■ Work to be completed
Word for word, quote the lines from the one containing "This screenshot has height=402, width=685." to the end of the entries below, including both. Leave pictures out.
BEGIN
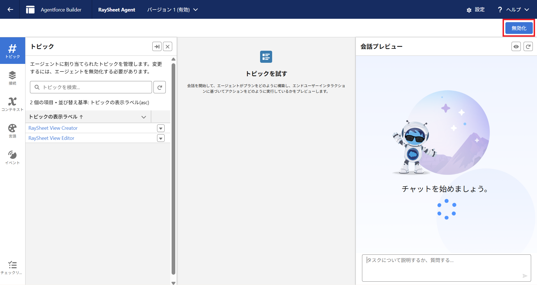Open row actions for RaySheet View Creator

click(161, 128)
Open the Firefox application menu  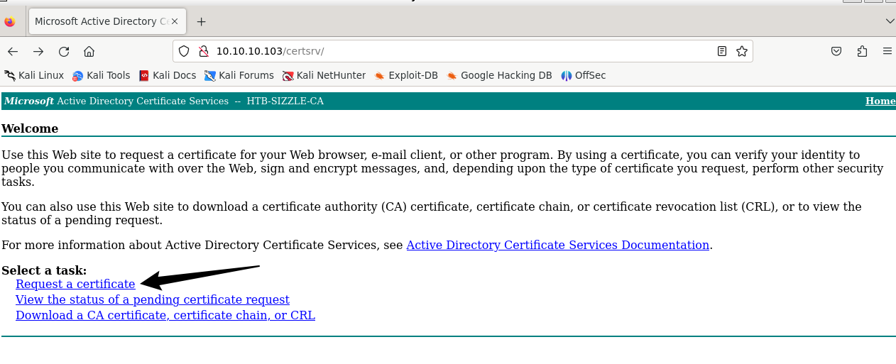pyautogui.click(x=887, y=51)
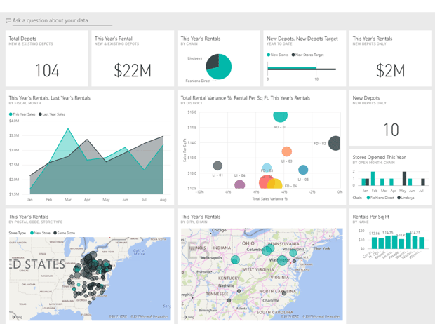Click the Q&A speech bubble icon
This screenshot has width=435, height=324.
click(x=8, y=21)
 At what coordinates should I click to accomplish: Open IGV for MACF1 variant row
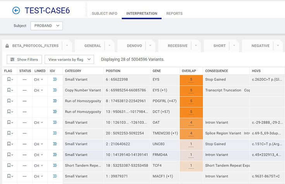pos(55,176)
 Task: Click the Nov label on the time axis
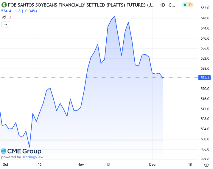click(80, 164)
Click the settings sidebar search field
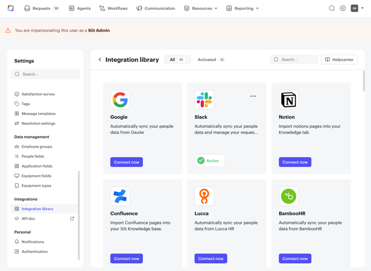The width and height of the screenshot is (371, 271). point(45,74)
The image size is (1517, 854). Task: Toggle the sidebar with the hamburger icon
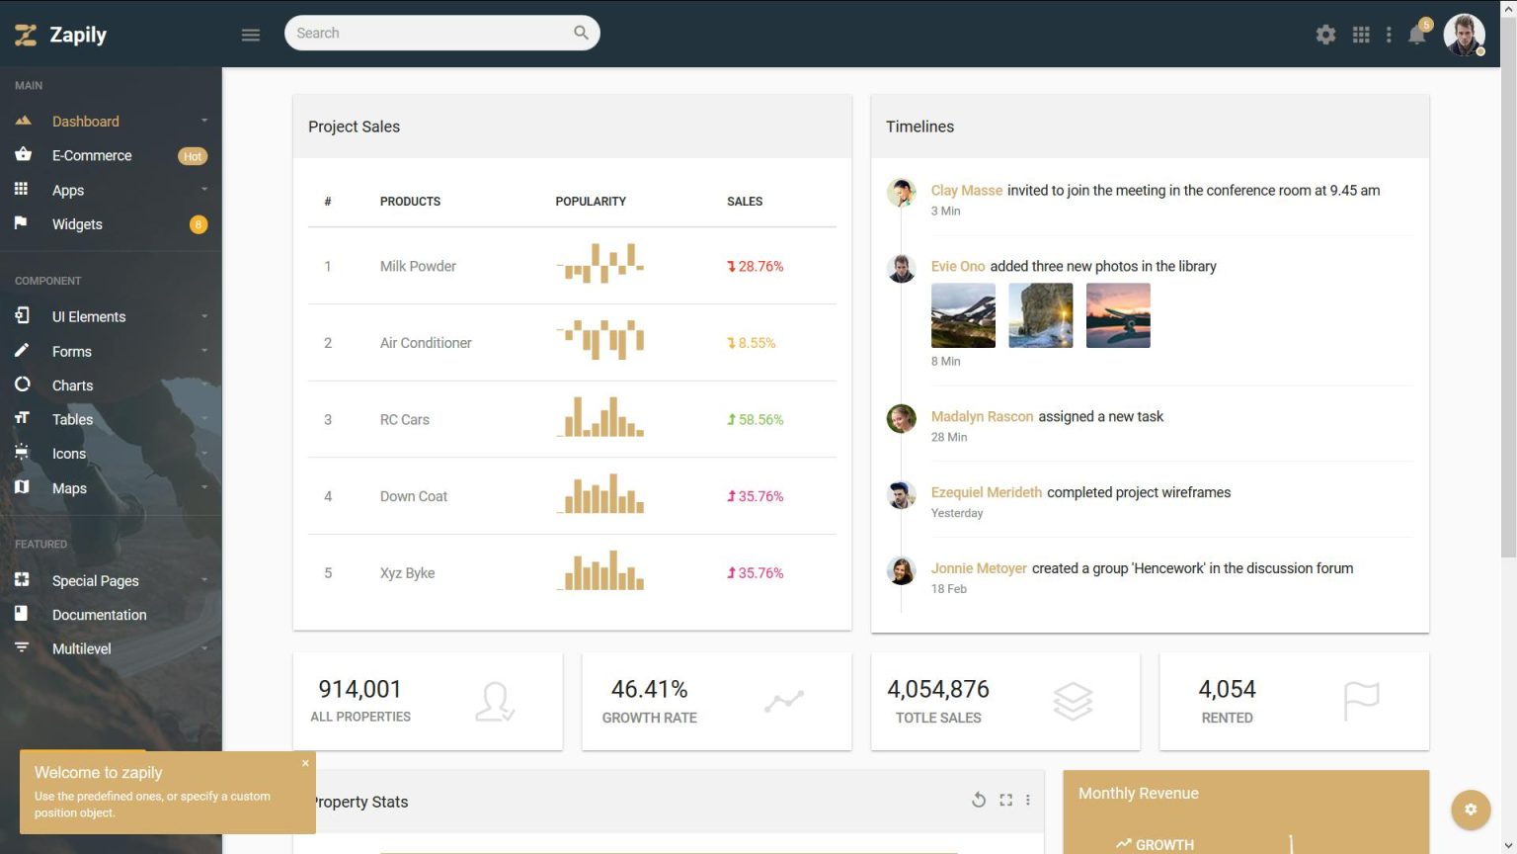(x=250, y=33)
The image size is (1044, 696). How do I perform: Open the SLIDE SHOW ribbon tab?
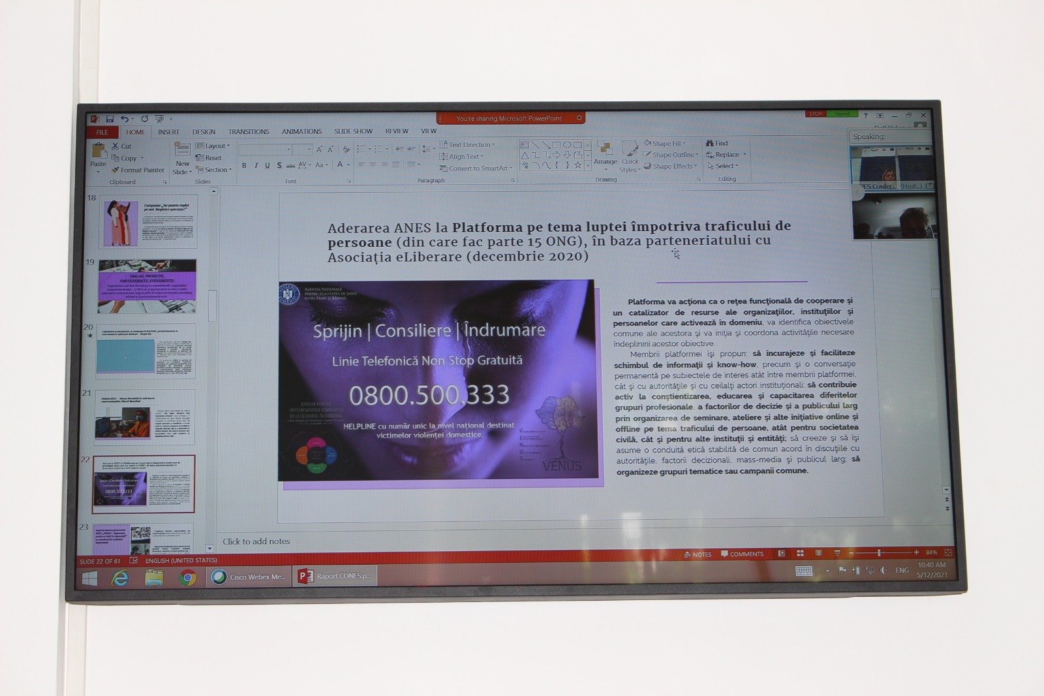click(353, 131)
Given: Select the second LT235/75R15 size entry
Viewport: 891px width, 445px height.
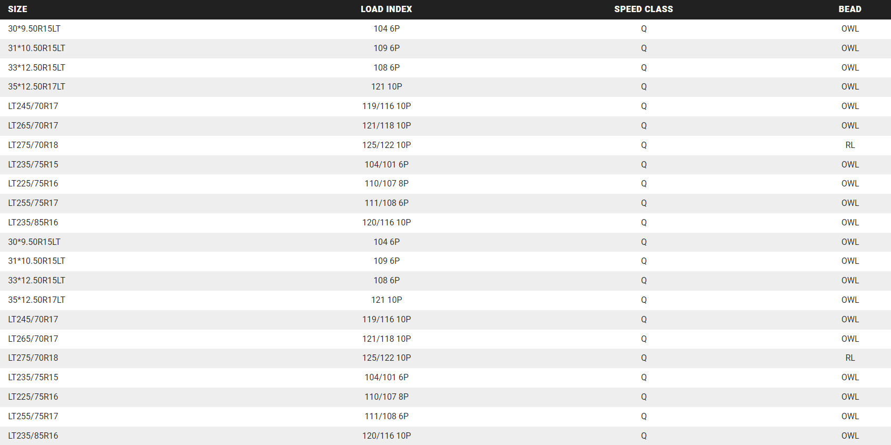Looking at the screenshot, I should pyautogui.click(x=33, y=377).
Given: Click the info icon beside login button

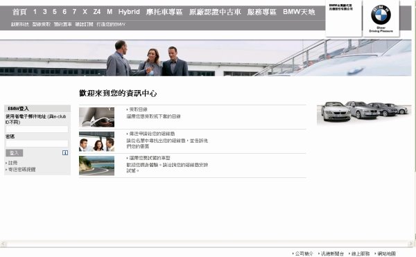Looking at the screenshot, I should pyautogui.click(x=65, y=152).
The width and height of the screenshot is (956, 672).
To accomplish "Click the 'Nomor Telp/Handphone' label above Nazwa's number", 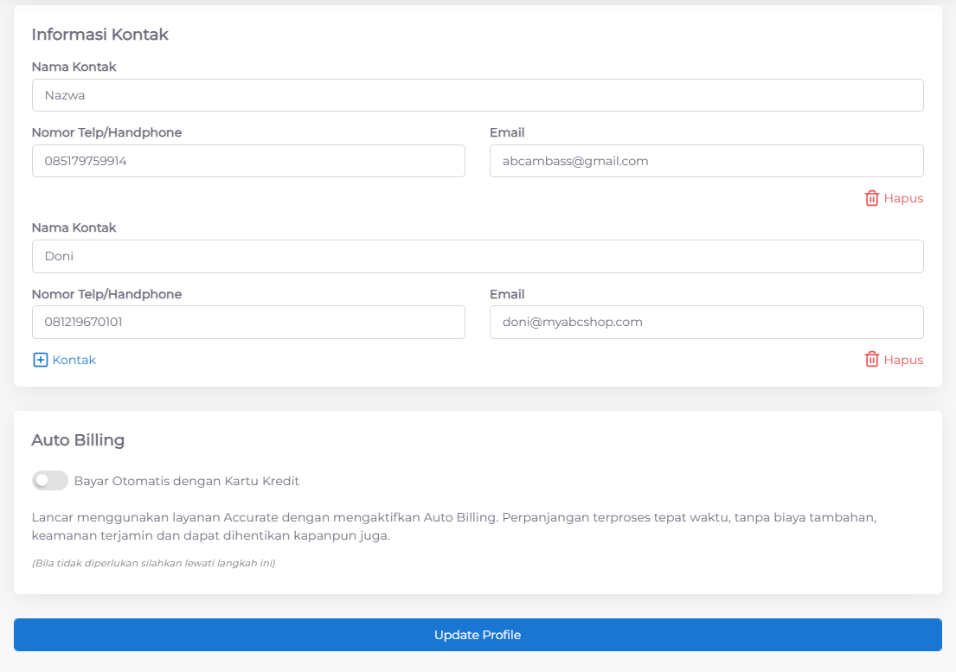I will pos(106,132).
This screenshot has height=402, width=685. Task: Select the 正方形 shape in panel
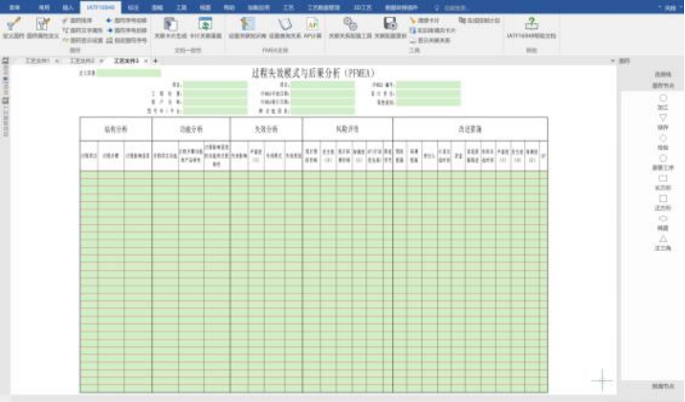663,198
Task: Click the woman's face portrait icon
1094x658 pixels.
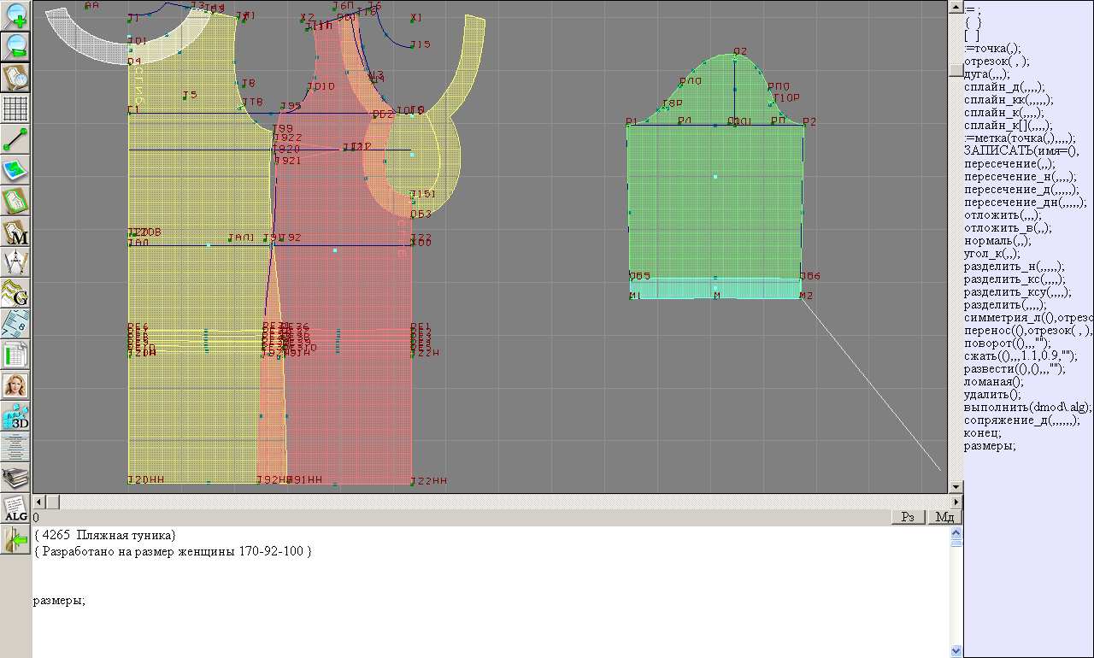Action: [15, 385]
END
■ Output for this task
This screenshot has height=402, width=685. Task: Select the 正方形 shape in panel
663,198
Task: Click the woman's face portrait icon
1094x658 pixels.
Action: [15, 385]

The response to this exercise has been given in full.